Latest version: 4.3.x
Query performance on Apache Kafka with SQL
There are many reasons why one would want to explore or query the data using SQL on Apache Kafka. They can range from democratizing and socializing your data (and deliver better data experiences) to debugging a specific transaction or device identifier.
With the native SQL queries that comes with Lenses, that capability is available over any data format (AVRO, XML, JSON, ProtoBuf), and is governed via a data-centric and field-centric security model.
Testing environment
As a testing environment, we are using 5 x Apache Kafka brokers within a DMZ zone, with 1 x instance of Lenses serving traffic over a secure (HTTPS) connection.

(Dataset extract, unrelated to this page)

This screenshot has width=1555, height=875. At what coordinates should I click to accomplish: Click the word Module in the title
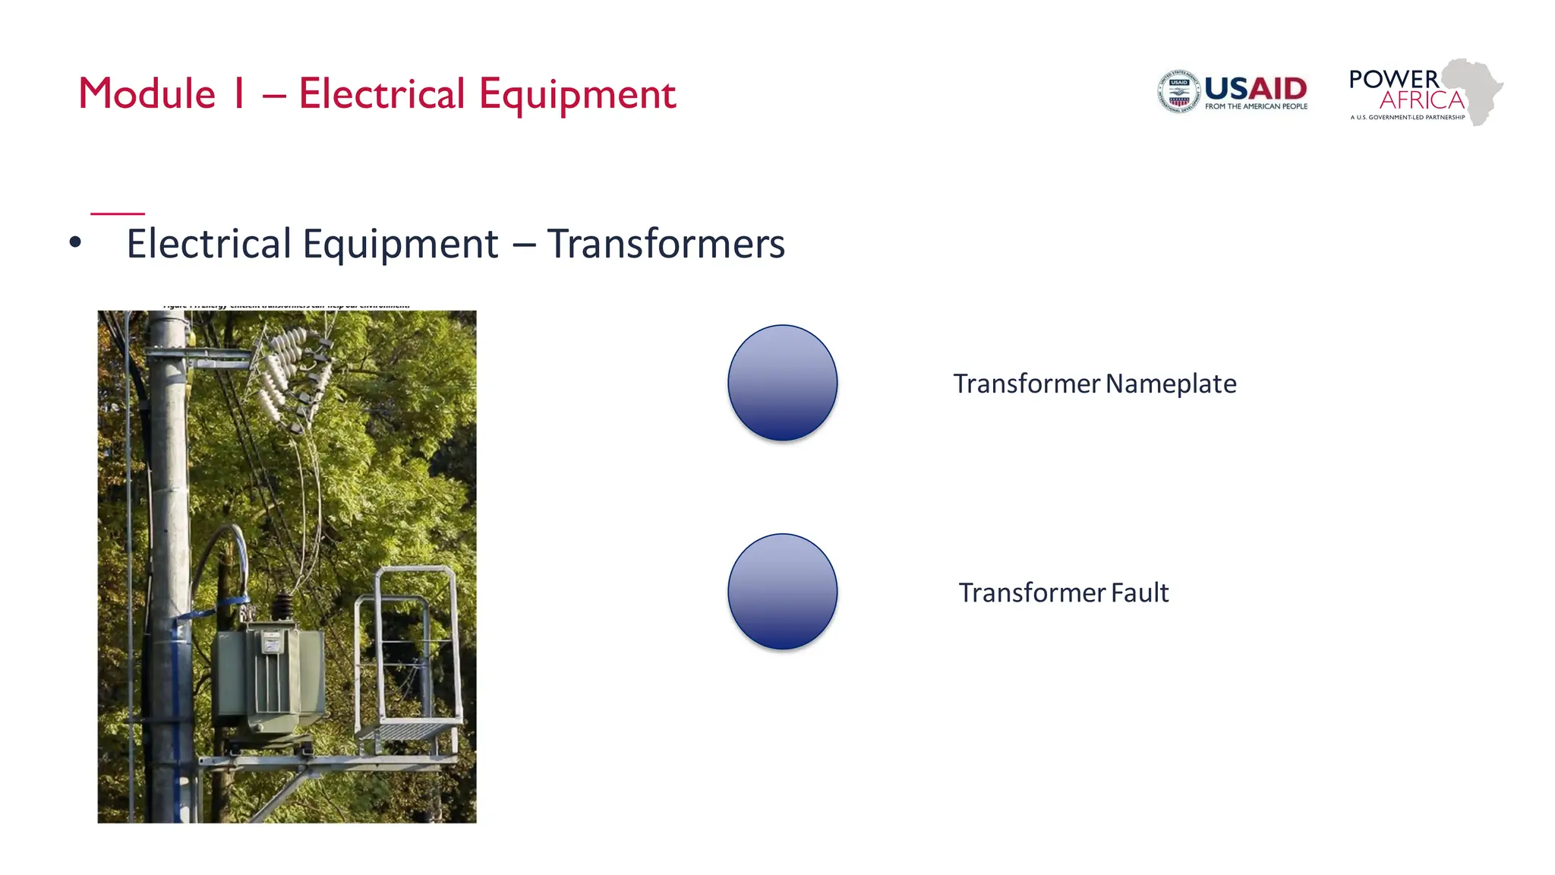point(147,94)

SQL queries on Kafka topics with Avro messages
For the first exploration, we will be running a SQL query over a Kafka topic that contains AVRO serialized data in both the key and the value of the messages. The total payload of the data is 500 bytes when un-serialized.
We will be fetching 100K messages, thus downloading a chunk of 50MB of data over the internet by using a simple SQL query over a Kafka topic:

Executing this query takes 18 seconds

Let’s check our Prometheus monitoring to review the performance further. We notice network traffic increased with a peak at ~6MB/sec. CPU usage increased by 30% during the execution of the query. This is because of the deserializing of more than 5K Avro messages/sec, the JVM memory usage, and GC time slightly increased due to the intermediate object creation.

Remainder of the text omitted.